◆ **Task to complete**:
For each statement, say whether the Miami condo openings text below agrees with it, answering yes or no and quoting the deciding words. 1. Brickell Heights 01 and Brickell Heights 02 are expected to open within the next month. 2. Biscayne Beach is in Brickell. 3. The four projects together add fewer than 1,000 new condos.

◆ **Excerpt provided**:
━━━━━━━━━━━━━━━━━━━━
April 13, 2017 by Sarah Elles Boggs

Brickell Heights SLS Lux

The spring and summer of 2017 are going to be an interesting time for Miami in a real estate sense. We are going to see a flurry of new condo developments opening, bringing thousands of new closings (and probably hundreds of new resale and rental listings).

Brickell Heights 01 and Brickell Heights 02 are set to open within the next month, 1010 Brickell will follow shortly thereafter (or maybe they will open before… the two projects are neck and neck). Up in Edgewater, Biscayne Beach is slated to open its doors any day now, followed by the first tower of the Paraiso District, Paraiso Bay. The four projects together total over 1,800 new condos that are set for completion this summer. The fall and winter will bring another flurry, but for now let’s concentrate on the openings that are closer. These projects are all effectively sold-out. They are a wild success for the developers! But, what happens if one of the buyers is unable to come up with the remaining funds to close?
━━━━━━━━━━━━━━━━━━━━
◆ **Data**:
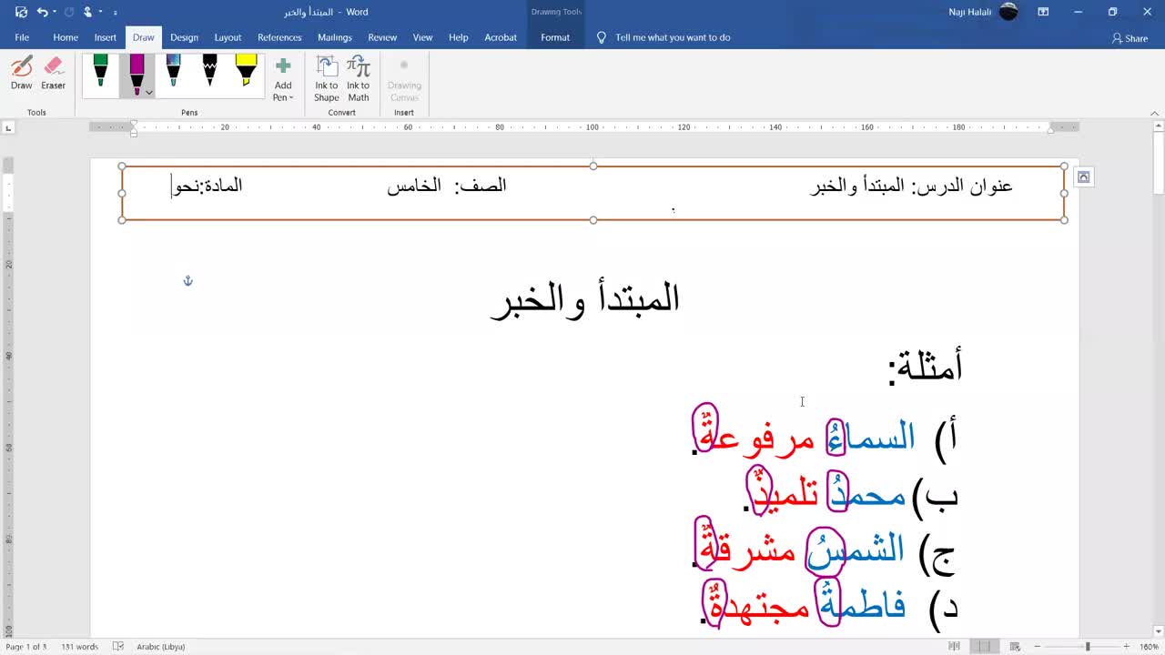This screenshot has height=655, width=1165.
Task: Open the Layout Options icon beside text box
Action: click(x=1083, y=177)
━━━━━━━━━━━━━━━━━━━━
◆ **Response**:
1. Yes: "Brickell Heights 01 and Brickell Heights 02 are set to open within the next month"
2. No: "Up in Edgewater, Biscayne Beach is slated to open its doors any day now"
3. No: "The four projects together total over 1,800 new condos"